-- Task requirements --
The required result is an exact copy of every line from the one with "The height and" through the last line below, with the pictures left out.

:: Material shown ::

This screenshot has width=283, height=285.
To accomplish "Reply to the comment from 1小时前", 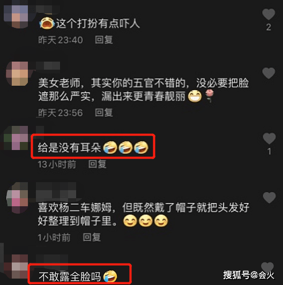I will pos(92,237).
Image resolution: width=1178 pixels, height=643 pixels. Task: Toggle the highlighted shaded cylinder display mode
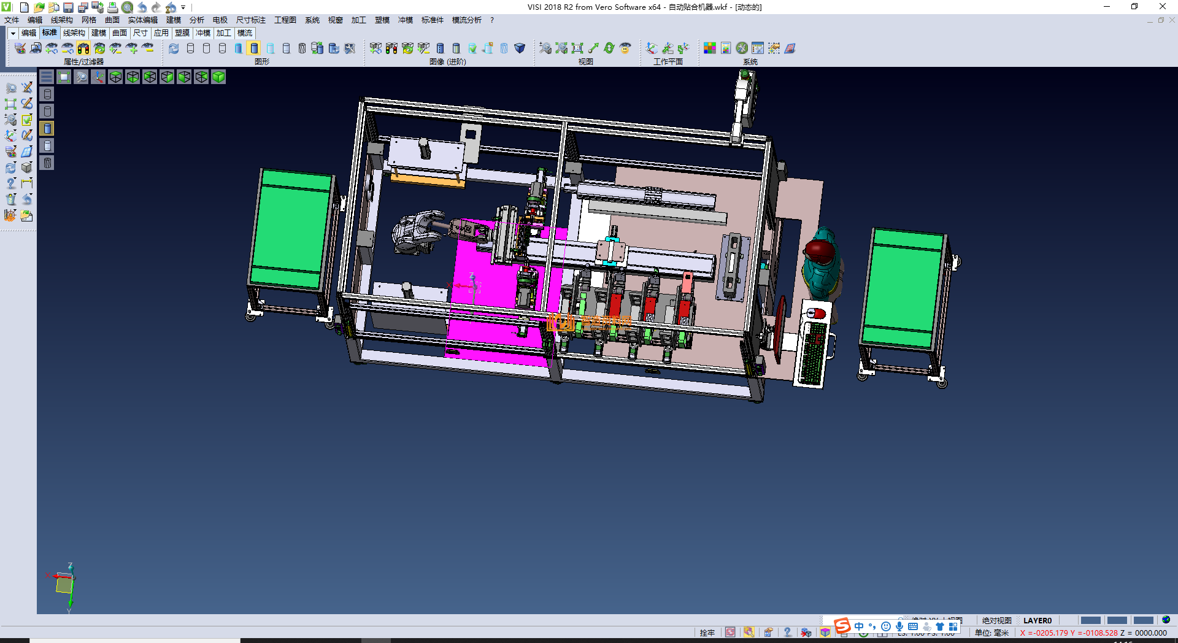(254, 48)
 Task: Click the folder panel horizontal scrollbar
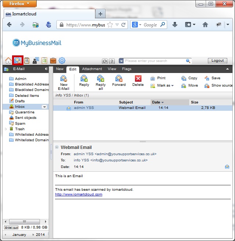coord(24,222)
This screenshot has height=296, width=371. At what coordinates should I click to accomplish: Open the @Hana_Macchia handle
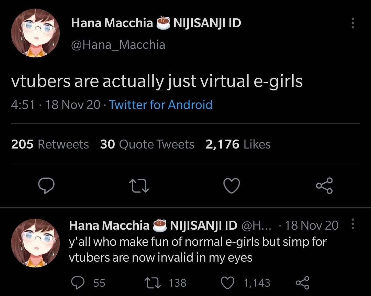pyautogui.click(x=118, y=45)
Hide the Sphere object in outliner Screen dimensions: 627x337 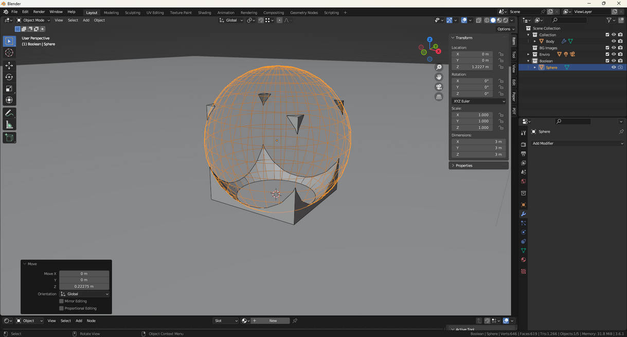coord(613,67)
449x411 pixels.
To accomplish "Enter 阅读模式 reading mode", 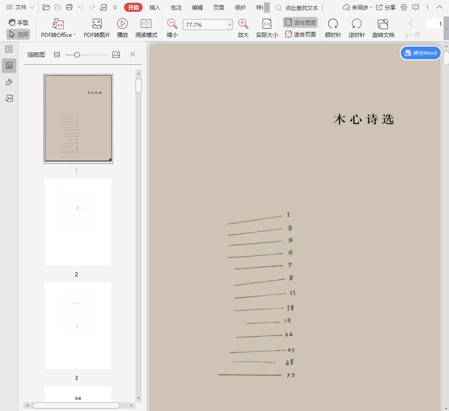I will (x=146, y=24).
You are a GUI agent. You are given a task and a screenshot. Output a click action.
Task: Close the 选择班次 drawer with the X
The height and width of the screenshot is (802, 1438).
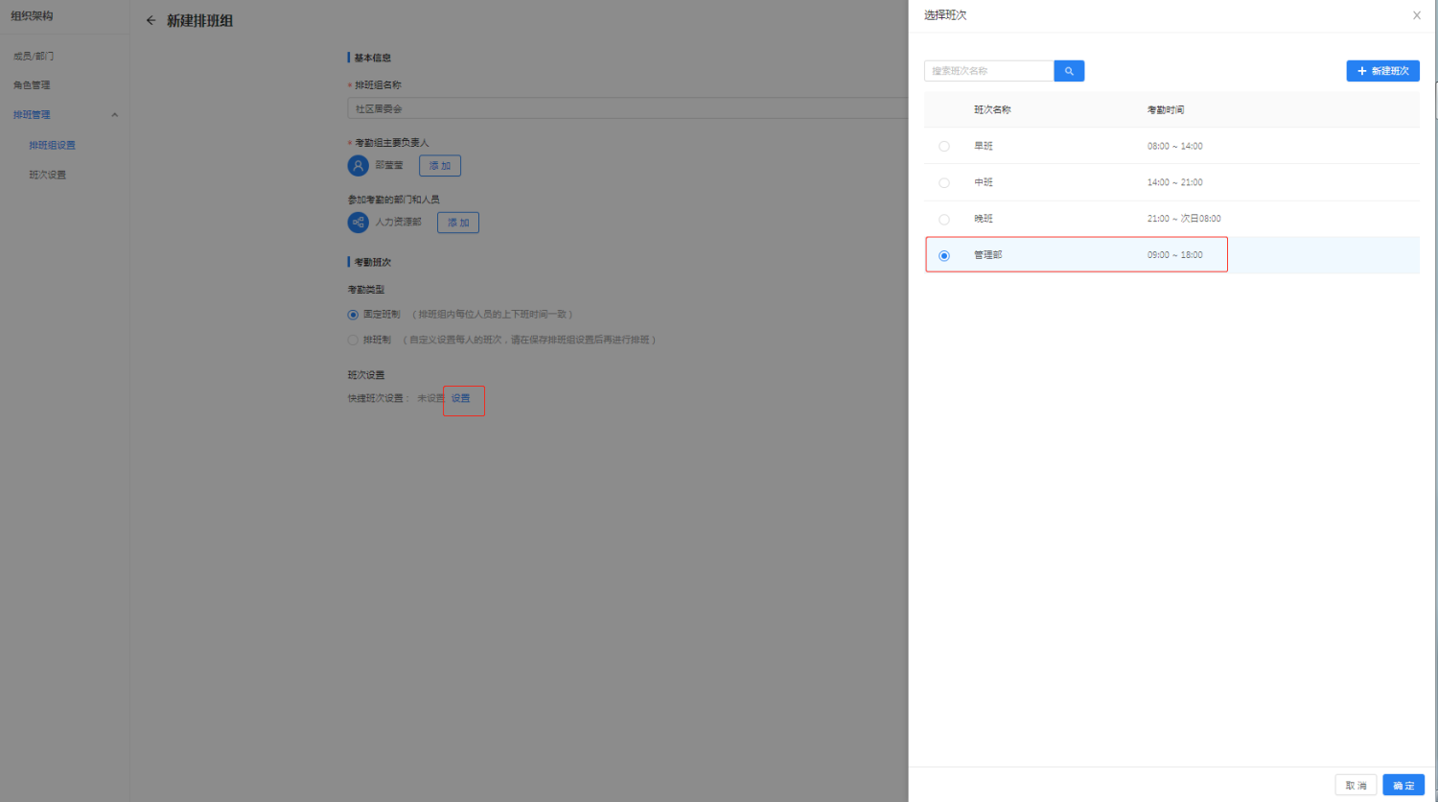1416,15
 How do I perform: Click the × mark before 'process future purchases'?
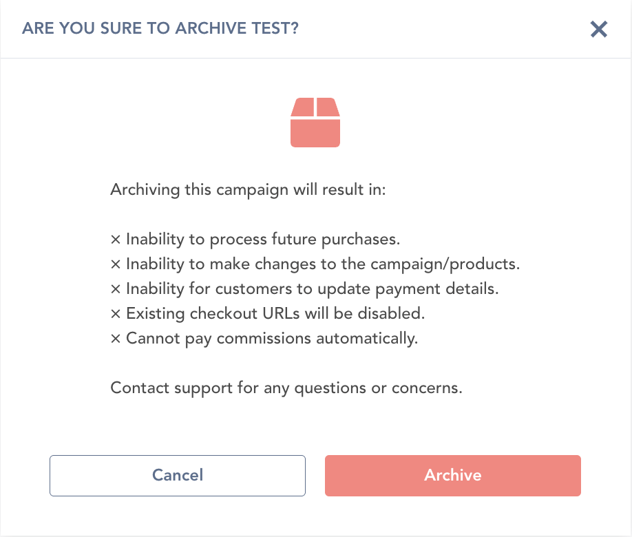pyautogui.click(x=116, y=240)
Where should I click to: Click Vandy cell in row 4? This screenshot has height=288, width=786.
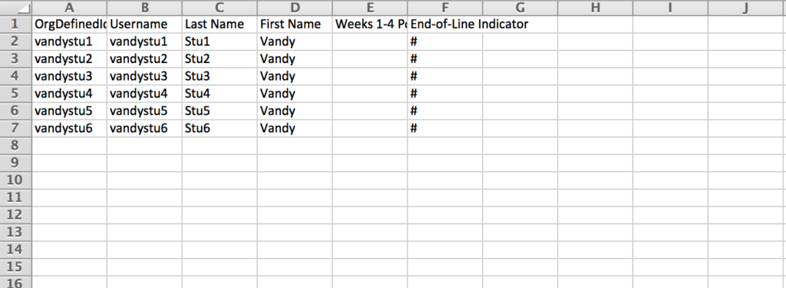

:::

-- Result of the exercise --
The height and width of the screenshot is (802, 1438).
1416,15
 How do I perform: Click the × mark before 'process future purchases'?
pyautogui.click(x=116, y=240)
Where should I click to: Click Vandy cell in row 4? This screenshot has height=288, width=786.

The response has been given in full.